Although the Bradley County Commission Finance Committee has peeled the much-debated PIE Center from the coming 2019-20 budget proposal in order to lessen the impact of a potential property tax …
Although the Bradley County Commission Finance Committee has peeled the much-debated PIE Center from the coming 2019-20 budget proposal in order to lessen the impact of a potential property tax increase, it is not a dead issue.
Nor should it be.
Phase 1 will continue — as planned — using a $1 million appropriation from the state coffers of visionary Gov. Bill Lee and $1.3 million from Bradley County Schools. A later bond issue — calculated to total $16.6 million for Phase 2 — will follow as the 2020-21 fiscal year approaches, and the first debt service payment will be due in 2021-22.
Because of the PIE Center’s (Partnerships in Industry & Education Center) expense, Bradley County taxpayers appear divided. Most agree such a modern alternative to public education is a relevant goal because of the growing need for a better-skilled workforce to fill jobs of the future that require more vocational and technical training.
But it’s the tab — and who’s going to pick it up — that’s creating the fuss.
In truth, local taxpayers — residential and commercial — will bear the brunt of the cost through their property tax payments.

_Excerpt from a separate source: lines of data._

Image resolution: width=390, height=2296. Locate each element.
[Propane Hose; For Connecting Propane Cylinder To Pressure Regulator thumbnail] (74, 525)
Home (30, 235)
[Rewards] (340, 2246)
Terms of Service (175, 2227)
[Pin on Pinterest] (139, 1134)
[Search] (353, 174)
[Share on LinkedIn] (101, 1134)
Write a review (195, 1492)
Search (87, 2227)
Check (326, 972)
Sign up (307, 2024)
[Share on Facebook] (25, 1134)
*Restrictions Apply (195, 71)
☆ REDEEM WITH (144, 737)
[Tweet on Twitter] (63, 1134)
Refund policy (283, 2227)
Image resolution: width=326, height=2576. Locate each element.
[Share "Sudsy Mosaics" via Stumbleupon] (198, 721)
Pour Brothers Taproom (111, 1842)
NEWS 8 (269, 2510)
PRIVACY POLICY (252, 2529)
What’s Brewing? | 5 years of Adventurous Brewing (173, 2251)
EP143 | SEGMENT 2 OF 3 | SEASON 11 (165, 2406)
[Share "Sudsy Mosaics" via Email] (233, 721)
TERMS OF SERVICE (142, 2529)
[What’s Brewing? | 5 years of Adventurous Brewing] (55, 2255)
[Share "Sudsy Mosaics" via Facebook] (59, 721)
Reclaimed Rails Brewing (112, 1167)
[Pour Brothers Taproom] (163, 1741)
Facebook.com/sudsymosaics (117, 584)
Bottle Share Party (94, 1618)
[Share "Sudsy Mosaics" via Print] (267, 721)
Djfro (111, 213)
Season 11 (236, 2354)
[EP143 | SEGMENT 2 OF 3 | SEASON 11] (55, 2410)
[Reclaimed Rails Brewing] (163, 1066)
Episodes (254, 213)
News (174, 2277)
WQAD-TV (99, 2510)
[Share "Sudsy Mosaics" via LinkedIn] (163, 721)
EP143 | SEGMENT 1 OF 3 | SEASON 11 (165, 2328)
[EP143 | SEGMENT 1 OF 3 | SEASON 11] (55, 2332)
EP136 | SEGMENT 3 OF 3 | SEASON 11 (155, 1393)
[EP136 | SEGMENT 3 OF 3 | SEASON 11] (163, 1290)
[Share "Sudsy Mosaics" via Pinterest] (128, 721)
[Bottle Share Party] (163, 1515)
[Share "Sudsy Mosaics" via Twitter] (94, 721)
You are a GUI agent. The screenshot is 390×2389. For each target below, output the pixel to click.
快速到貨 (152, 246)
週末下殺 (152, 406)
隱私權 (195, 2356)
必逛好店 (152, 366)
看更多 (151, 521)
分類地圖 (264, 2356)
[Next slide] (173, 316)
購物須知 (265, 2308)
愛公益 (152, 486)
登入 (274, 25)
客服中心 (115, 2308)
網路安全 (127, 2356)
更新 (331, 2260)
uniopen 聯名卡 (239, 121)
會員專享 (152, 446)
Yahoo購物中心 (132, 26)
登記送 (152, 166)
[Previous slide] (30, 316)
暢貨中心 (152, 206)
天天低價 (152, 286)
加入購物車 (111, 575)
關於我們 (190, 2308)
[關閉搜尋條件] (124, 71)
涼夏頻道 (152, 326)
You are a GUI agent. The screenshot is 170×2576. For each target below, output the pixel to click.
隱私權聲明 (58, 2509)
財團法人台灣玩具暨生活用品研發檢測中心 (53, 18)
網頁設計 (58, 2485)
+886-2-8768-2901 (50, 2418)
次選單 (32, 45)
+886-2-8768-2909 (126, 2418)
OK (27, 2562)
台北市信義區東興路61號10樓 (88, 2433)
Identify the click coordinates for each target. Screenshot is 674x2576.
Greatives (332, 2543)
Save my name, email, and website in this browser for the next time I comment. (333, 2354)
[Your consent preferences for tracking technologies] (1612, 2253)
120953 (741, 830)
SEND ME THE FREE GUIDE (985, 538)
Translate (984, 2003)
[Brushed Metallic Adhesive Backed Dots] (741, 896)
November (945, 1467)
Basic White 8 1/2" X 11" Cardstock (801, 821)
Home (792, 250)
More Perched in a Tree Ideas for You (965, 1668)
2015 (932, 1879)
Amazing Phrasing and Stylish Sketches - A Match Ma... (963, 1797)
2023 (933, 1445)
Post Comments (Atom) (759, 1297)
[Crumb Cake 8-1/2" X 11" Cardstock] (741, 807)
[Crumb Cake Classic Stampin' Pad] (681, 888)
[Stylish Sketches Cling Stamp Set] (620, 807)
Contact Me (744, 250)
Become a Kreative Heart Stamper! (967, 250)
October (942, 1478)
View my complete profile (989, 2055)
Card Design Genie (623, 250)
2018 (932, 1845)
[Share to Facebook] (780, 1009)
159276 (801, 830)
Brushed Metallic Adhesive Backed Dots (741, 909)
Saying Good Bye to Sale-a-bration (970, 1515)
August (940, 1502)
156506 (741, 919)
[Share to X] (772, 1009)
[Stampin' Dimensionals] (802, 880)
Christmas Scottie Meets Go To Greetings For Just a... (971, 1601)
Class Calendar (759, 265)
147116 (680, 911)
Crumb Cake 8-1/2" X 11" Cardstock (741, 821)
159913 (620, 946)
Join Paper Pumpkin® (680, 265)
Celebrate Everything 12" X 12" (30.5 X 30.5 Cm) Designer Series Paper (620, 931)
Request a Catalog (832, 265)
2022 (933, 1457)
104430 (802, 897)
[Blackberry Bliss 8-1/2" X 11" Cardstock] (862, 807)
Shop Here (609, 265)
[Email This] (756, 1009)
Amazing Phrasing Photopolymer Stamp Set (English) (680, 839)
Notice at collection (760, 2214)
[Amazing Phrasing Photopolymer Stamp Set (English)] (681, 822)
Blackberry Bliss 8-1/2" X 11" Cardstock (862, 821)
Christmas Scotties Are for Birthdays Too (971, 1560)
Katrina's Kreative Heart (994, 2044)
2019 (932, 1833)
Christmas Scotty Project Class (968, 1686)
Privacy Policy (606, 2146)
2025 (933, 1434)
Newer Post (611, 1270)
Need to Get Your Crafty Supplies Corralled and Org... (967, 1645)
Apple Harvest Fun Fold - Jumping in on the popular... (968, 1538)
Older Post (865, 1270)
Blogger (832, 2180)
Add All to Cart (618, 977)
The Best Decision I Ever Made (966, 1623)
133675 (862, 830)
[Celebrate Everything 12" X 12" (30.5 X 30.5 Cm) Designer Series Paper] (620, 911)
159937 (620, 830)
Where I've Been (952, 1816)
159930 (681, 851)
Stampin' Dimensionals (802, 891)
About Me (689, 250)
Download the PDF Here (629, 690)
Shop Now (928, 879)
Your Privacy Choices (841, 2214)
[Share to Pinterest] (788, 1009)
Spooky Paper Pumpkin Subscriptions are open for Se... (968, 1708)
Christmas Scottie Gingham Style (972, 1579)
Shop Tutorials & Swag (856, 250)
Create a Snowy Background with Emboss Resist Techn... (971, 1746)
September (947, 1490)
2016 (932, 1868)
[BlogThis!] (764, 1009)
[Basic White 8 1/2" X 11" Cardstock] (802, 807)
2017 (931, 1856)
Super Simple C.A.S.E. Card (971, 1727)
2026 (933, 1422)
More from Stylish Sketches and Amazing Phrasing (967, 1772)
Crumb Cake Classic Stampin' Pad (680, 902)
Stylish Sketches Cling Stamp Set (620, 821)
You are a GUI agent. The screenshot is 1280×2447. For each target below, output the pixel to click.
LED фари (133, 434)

It’s a big chunk, but it’s going for the best of causes; that being, education.
Here’s why: Change is coming. Life as we know it — especially in the job market — is taking the same twists and turns that economic development professionals have been predicting for years.
To improve efficiency, industry is rapidly moving to technology. Unskilled labor on assembly lines is evolving to a greater dependence on electronics; hence, young people whose education includes vocational and technical training will enjoy the advantage in landing these jobs of the future.
Let’s face it. Not all students will grow to be doctors, lawyers, health-care specialists, teachers, entrepreneurs, pharmaceutical researchers and administrative professionals. For these young people, the conventional four years of college and additional work in graduate school is not of personal interest.
What they need is a practical education in vocational and technical sciences that will qualify them for blue-collar jobs of the future. This is the type of training to be offered by the PIE Center.
Here’s the caveat: It is local industry that needs these types of workers. Subsequently, it should be local industry that foots some of the PIE Center bill.
Two weeks ago, Cleveland Associated Industries — which has represented more than 29 manufacturers in its 50-year history — took a bold step by endorsing the immediate development of the PIE Center by Bradley County Schools.
The public statement — made in the form of a letter to Bradley County Commission Chairman Johnny Mull — took a realistic look at CAI members' needs regarding workers of tomorrow, and how the PIE Center can train them in ways that conventional classrooms cannot.
“This center will create an innovative student experience through collaboration with businesses, changing learning pathways, providing experiential learning in STEM, embedded work-based learning experiences and promotion of design thinking. Bradley County can be a model for the region, if not the county, in rethinking our approach to technical education.”
CAI’s endorsement should be taken seriously for what it is: An appeal by Bradley County’s largest employers to help them find, and train, future employees who can keep the companies efficient, competitive and growing.
The endorsement speaks highly of a group of manufacturers that want to remain in the Bradley County community. Yet, these employers need to take one step more: A commitment to ante up toward the PIE Center’s cost.
Let’s be clear: Companies are already signing on to finance the development of their respective training areas and to install equipment inside the PIE Center facility, in exchange for a no-rent agreement until their operations are launched. Likewise, they agree — in the event of closing their training operation — to keep their space intact … as an incentive for the next PIE Center partner.
It’s a generous gesture, one that anchors the partnership between education and business. Yet, we would ask these same local industries to chip in for the cost of bringing the PIE Center to fruition.
We offer no suggested amounts. We don't know how much each company can afford. We just know a $16.6 million bond issue — as calculated by Mayor D. Gary Davis — will strain Bradley County government, while taking its toll on taxpayers.
If local companies — especially individual CAI members who signed the letter endorsing the PIE Center — could contribute toward some of the funding, local taxpayers could feel better about the partnership.
By chipping in on the PIE Center’s costs up front, local industry will be investing in our young people, in the workforce that our manufacturers desperately need and in the future of our hometown.